Die Stärke der Sozialdemokratie nährte sich lange aus der Fähigkeit, einen großen, zielgerichteten gesellschaftlichen Entwurf anzubieten. Es gelang der Nachkriegs-SPD einen für weite Teile der Gesellschaft attraktiven Sinnzusammenhang zu generieren.
Die konsistente und glaubwürdige Erzählung von einer besseren Gesellschaft erlaubte das Alltagshandeln in einem großen, stimmigen Bild zu vermitteln und das gesellschaftliche Handeln daran auszurichten. Die sozialdemokratische Vision einer freiheitlich- demokratischen Gemeinschaft, in der alle mit ihren Fähigkeiten, Gedanken und Handlungen zu einer erweiterten Teilhabe in Gesellschaft und Wirtschaft beitragen, ließ Willy Brandt unter anderem mit tiefgreifenden Änderungen in der Mitbestimmung in Betreiben und den bahnbrechenden Ostverträgen politisch-praktische Realität werden. Vision und politisches Handeln waren im Gleichklang.

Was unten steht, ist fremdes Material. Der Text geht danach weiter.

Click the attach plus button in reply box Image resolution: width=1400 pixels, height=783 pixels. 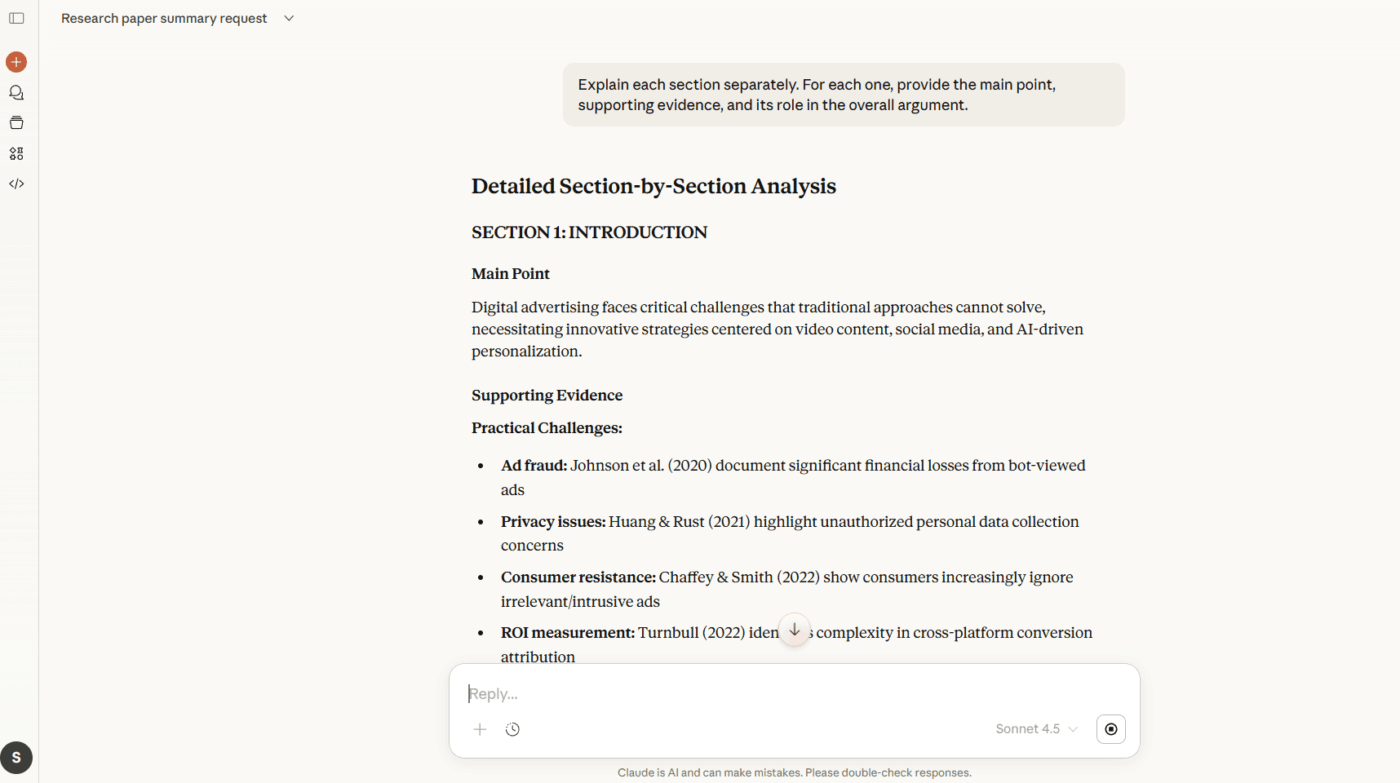point(480,729)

Das Versprechen der Teilhabe am gesellschaftlichen Prozess, der Demokratisierung aller Lebensbereiche und die soziale Ausrichtung der Wirtschaft waren Credo der Partei. Diese Vision vereinte gesellschaftlich heterogene Gruppen und machte die SPD bis in konservative Schichten zur wählbaren, integrativen Kraft oder Alternative. Die Sozialdemokraten konnten die Spannung zwischen dem Einzelnen und der Gemeinschaft auflösen, weil die Mitglieder der Partei aktiv in ihre Alltagsnetzwerke eingebunden waren und dort exemplarisch die sozialdemokratische Gesinnung und Praxis lebten und multiplizierten. In der heutigen, individualisierten, fragmentierten Gegenwart ist dies ungleich schwieriger.

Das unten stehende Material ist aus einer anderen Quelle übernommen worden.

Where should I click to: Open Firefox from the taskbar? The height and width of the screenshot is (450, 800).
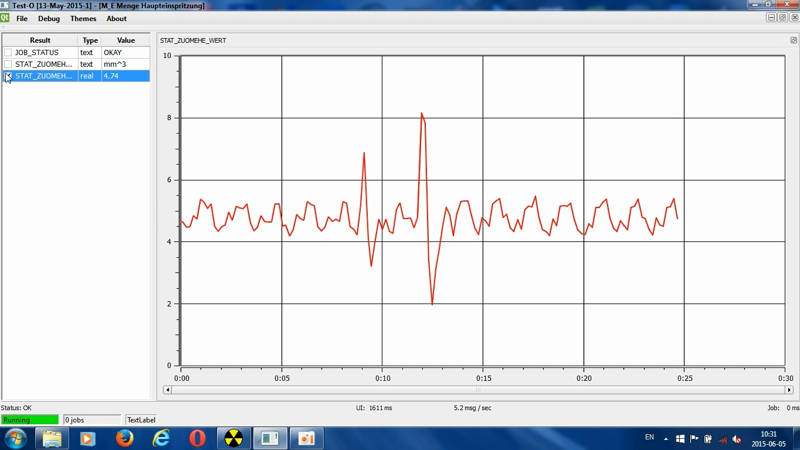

2024 stehen Europawahl, Landtagswahlen und mehrere Kommunalwahlen an. Die SPD erreicht in derzeitigen Umfragen bundesweit nur noch 15 bis 17 Prozent. Die Ampel fällt in den Umfragen auf 33 Prozent. Lars Klingbeil und Saskia Esken wollen Doppelspitze der SPD bleiben. Auch Generalsekretär Kevin Kühnert stellt sich der Wiederwahl. Höchstwahrscheinlich wird dieses Trio die SPD mit Kanzler Scholz in die Bundestagswahl 2025 führen, sollte die jetzige Regierung nicht an ihrer Finanzpolitik zerbrechen.
Die zum Schlagwort abgemagerte „Modernisierung Deutschlands“ wird nicht zu einer Vision. Einzelmaßnahmen wie Senkung der Einkommenssteuer für 95 Prozent der Bevölkerung, Krisenabgabe für Reiche, Lockerung der Schuldenbremse und Erhöhung des Mindestlohns, können bestenfalls als Beispiele für das Fehlen eines gesellschaftlich kommunizierbaren Ziels dienen. Das Versprechen, Investitionen von jährlich 100 Milliarden Euro in Bildung, Infrastruktur, Digitalisierung und den energetischen Umbau der Industrie zu leisten, ist spätestens seit dem Urteil des Bundesverfassungsgerichtes unglaubwürdig, ja, auf der Basis des heutigen Haushalts nicht umsetzbar.
Außenpolitisch vollzieht die SPD die Kehrtwende und will eine Führungsrolle Deutschlands in der Welt. Sogar die Anerkennung militärischer Stärke als Mittel der Friedenspolitik wird in für die Führung der SPD zur Realität.
Der Kern sozialdemokratischer Prinzipien, die gemeinsame Gestaltung grundlegender sozialer Prozesse und die partizipative Veränderung der Gesellschaft zu einer ökologisch geleiteten, gerechten und freiheitlichen Ordnung, zersplittert in viele reaktive Komponenten, die als Antwort auf den Kampf mit den politischen Wettbewerbern um Wählerstimmen entstehen. Die bloße Addition solcher Einzelmaßnahmen wird keine kommunizierbare Vision. Ohne Vision aber wird die SPD weiter an Kraft und Bedeutung verlieren.